§ Record set:
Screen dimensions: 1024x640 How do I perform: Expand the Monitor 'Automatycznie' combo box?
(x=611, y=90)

--

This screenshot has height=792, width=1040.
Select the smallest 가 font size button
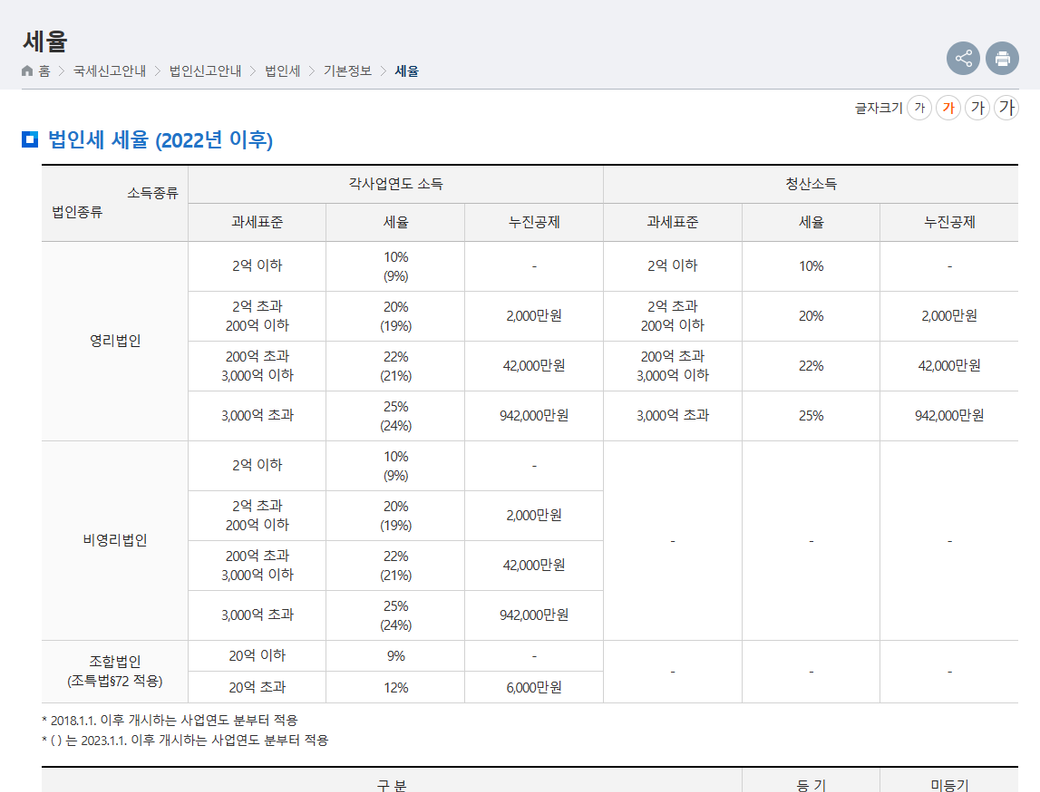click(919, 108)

§ Work instructions:
Can you reproduce the entries verbatim, starting at the line that contains "Screen dimensions: 1024x640" and ending at the line that contains "(x=611, y=90)", with both of those lines included?

§ Result:
Screen dimensions: 1024x640 How do I perform: Expand the Monitor 'Automatycznie' combo box?
(x=611, y=90)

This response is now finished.